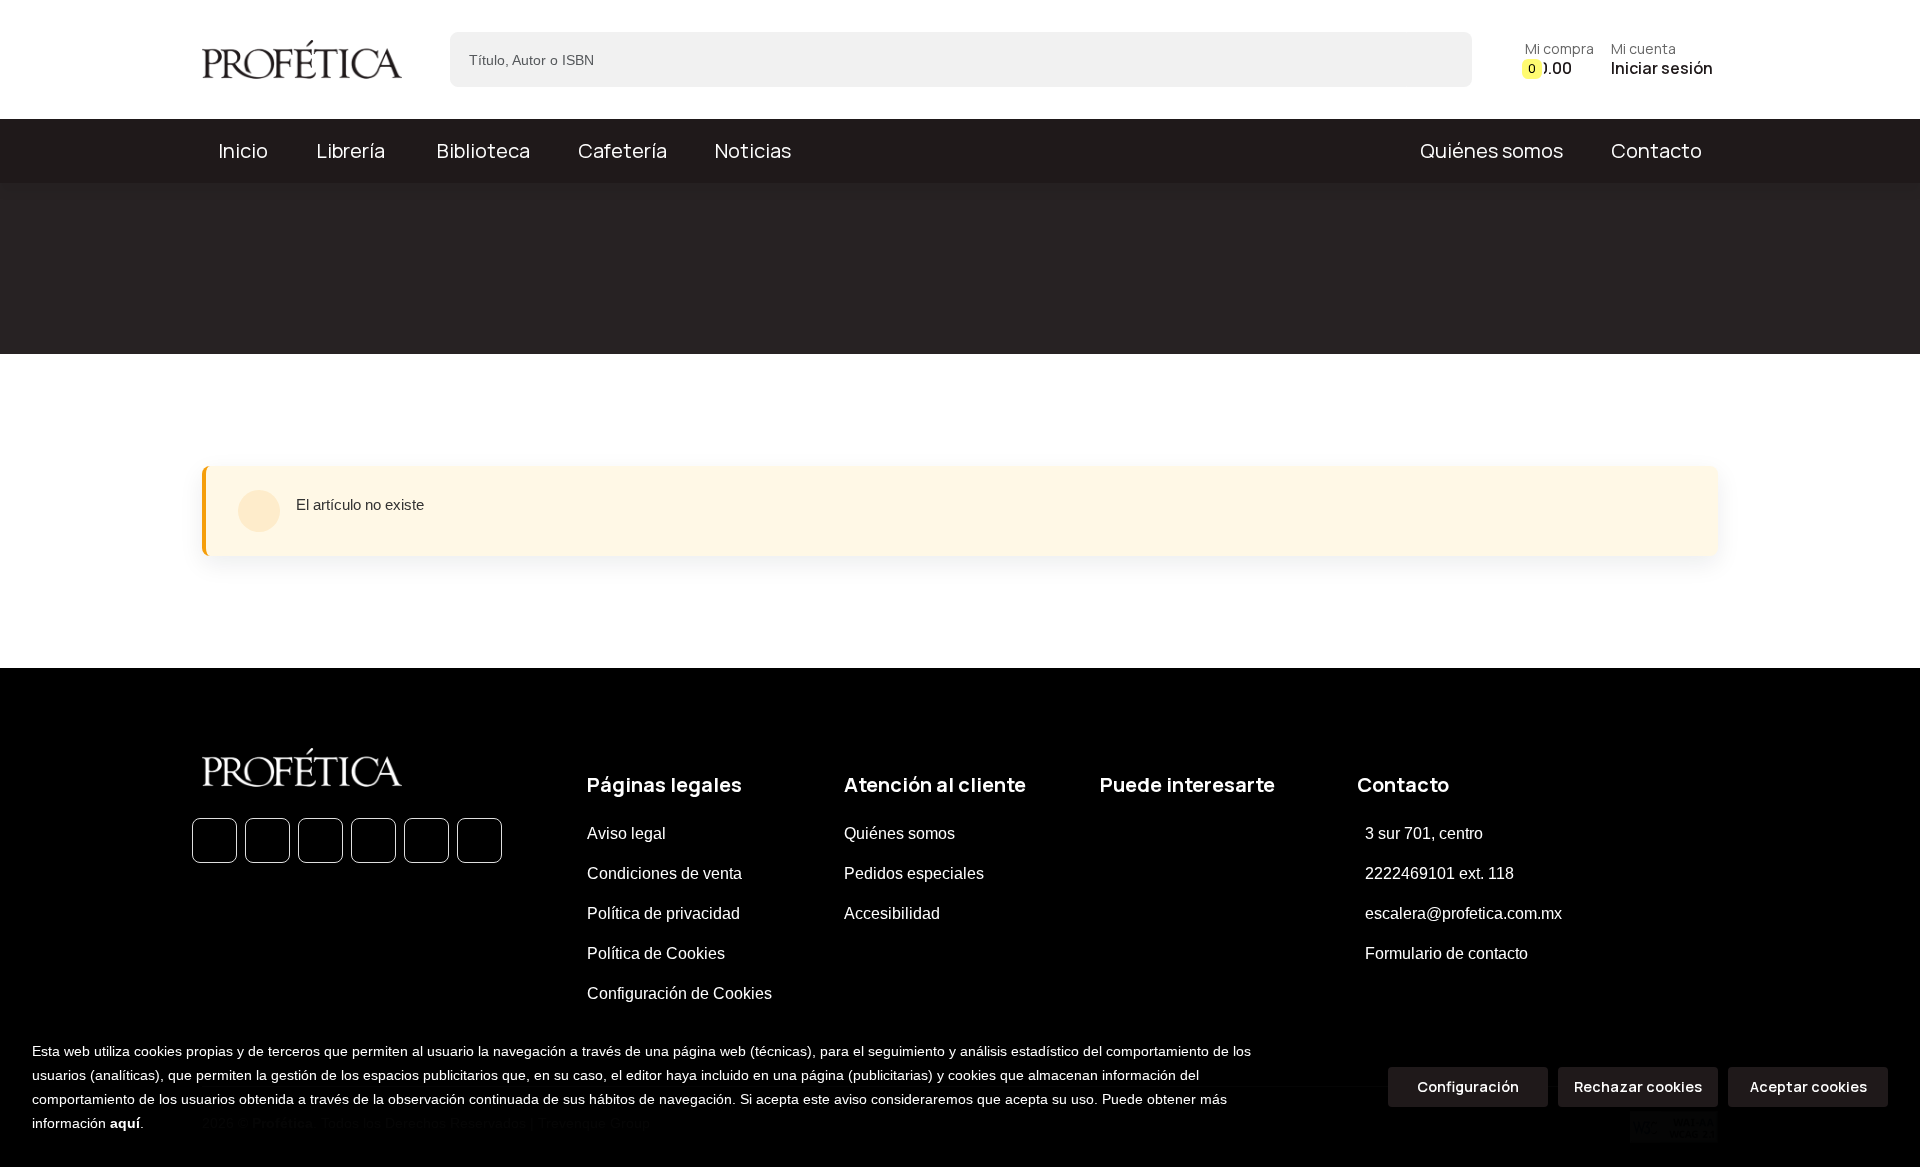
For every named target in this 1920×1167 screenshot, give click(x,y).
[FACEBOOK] (267, 840)
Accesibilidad (892, 913)
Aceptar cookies (1808, 1086)
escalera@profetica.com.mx (1463, 913)
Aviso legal (626, 833)
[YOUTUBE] (479, 840)
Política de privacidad (663, 913)
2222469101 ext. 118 (1439, 873)
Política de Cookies (656, 953)
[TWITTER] (320, 840)
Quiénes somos (1491, 150)
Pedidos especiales (914, 873)
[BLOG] (426, 840)
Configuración (1468, 1086)
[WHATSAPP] (214, 840)
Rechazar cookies (1638, 1086)
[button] (1559, 59)
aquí (125, 1123)
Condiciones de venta (664, 873)
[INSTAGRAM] (373, 840)
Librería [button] (350, 150)
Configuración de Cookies (679, 993)
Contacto (1656, 150)
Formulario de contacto (1446, 953)
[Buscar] (1439, 59)
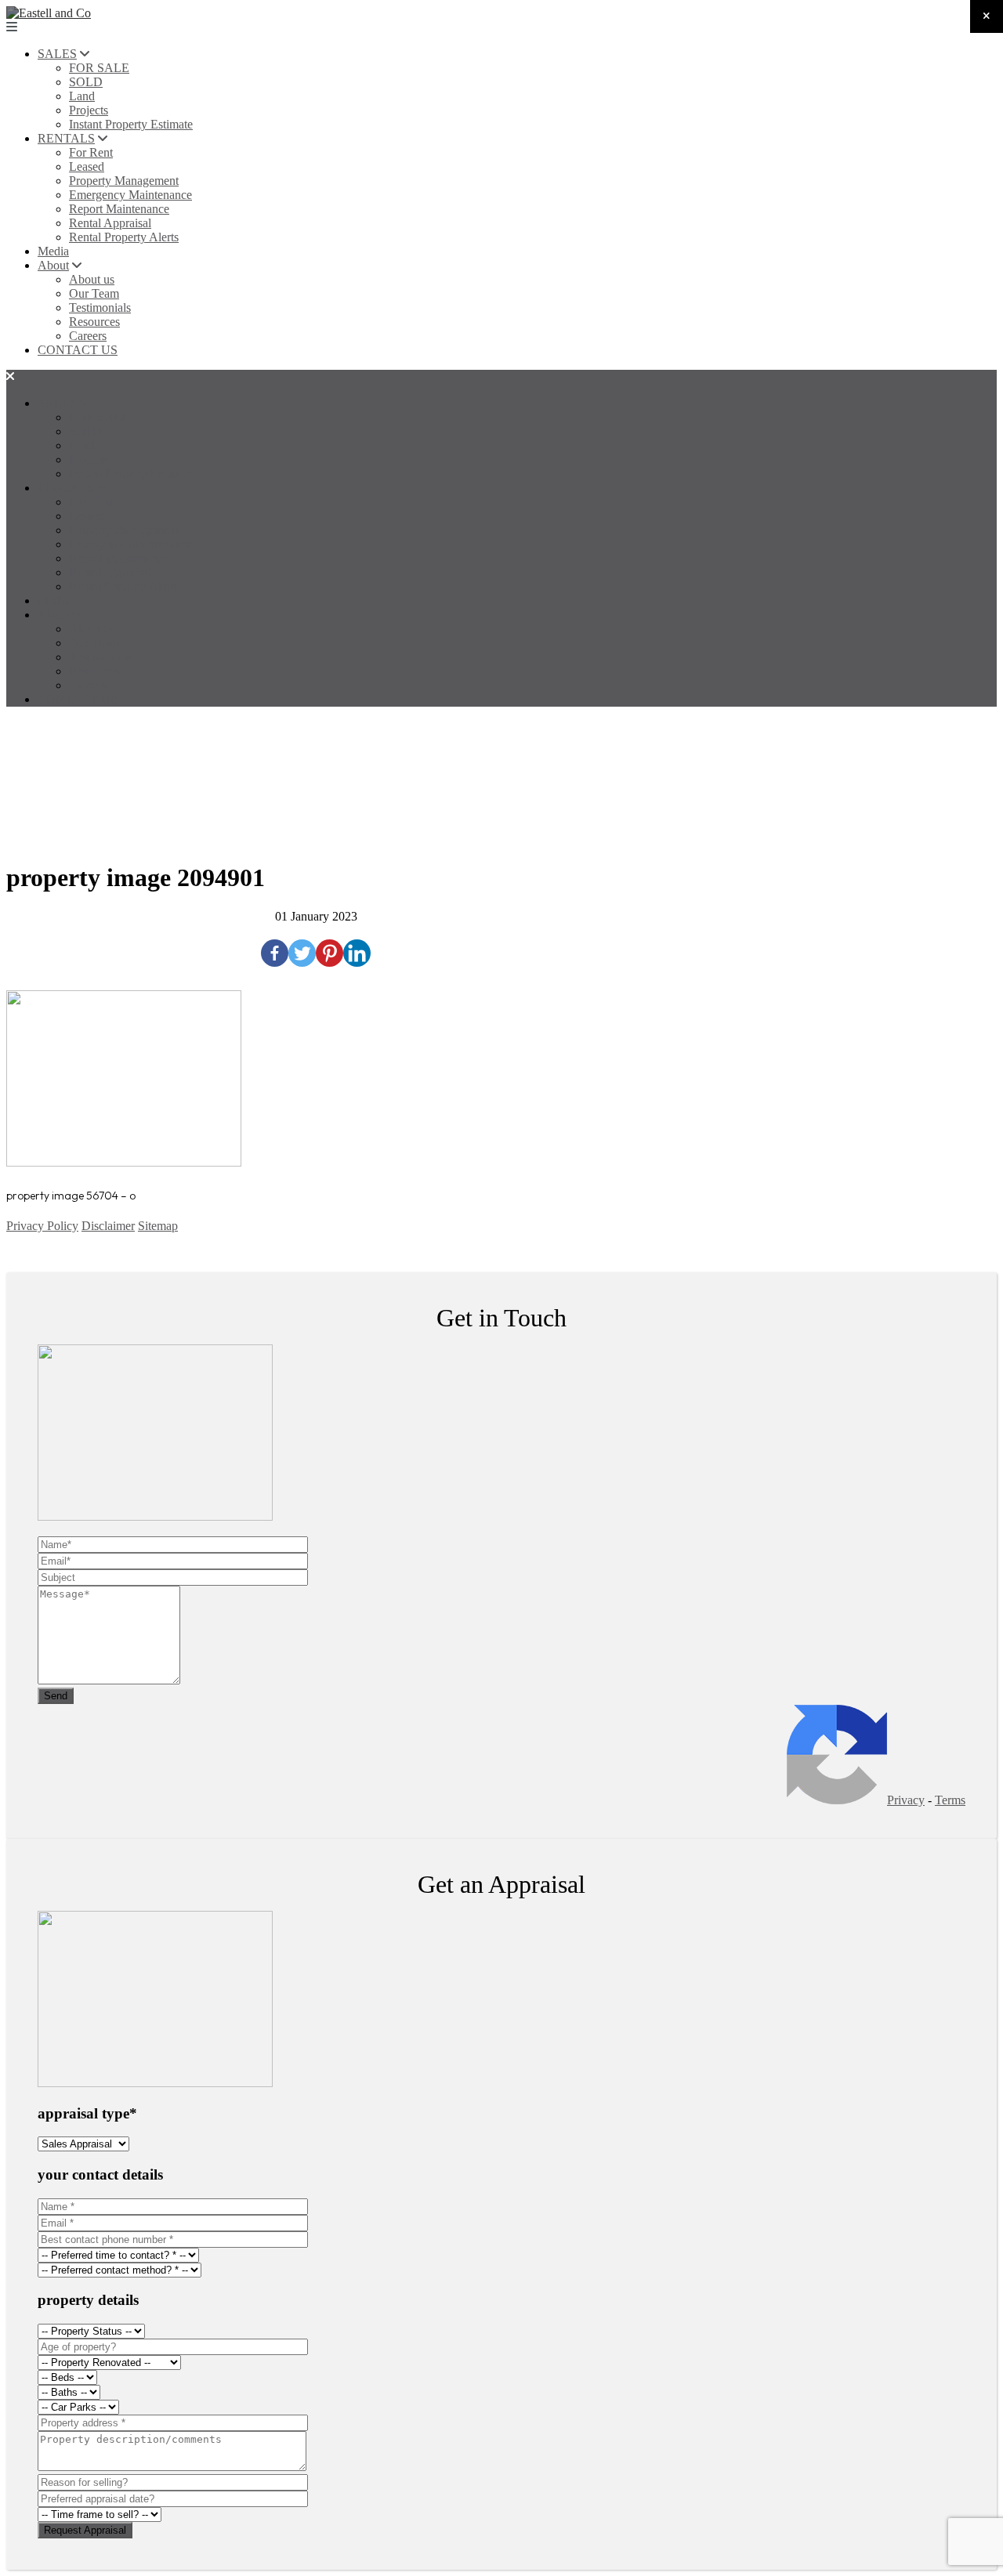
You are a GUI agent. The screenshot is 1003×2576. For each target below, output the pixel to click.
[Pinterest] (329, 953)
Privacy (906, 1800)
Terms (950, 1800)
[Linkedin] (357, 953)
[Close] (986, 16)
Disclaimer (108, 1225)
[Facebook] (274, 953)
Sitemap (158, 1225)
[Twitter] (302, 953)
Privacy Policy (42, 1225)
____
YOUR GOAL: Working from the material above, retype exactly the lines from the one with "Accesibilidad (892, 913)" through the one with "Configuración de Cookies (679, 993)", both included, and only those lines.

RESPONSE BELOW:
Accesibilidad (892, 913)
Aceptar cookies (1808, 1086)
escalera@profetica.com.mx (1463, 913)
Aviso legal (626, 833)
[YOUTUBE] (479, 840)
Política de privacidad (663, 913)
2222469101 ext. 118 (1439, 873)
Política de Cookies (656, 953)
[TWITTER] (320, 840)
Quiénes somos (1491, 150)
Pedidos especiales (914, 873)
[BLOG] (426, 840)
Configuración (1468, 1086)
[WHATSAPP] (214, 840)
Rechazar cookies (1638, 1086)
[button] (1559, 59)
aquí (125, 1123)
Condiciones de venta (664, 873)
[INSTAGRAM] (373, 840)
Librería [button] (350, 150)
Configuración de Cookies (679, 993)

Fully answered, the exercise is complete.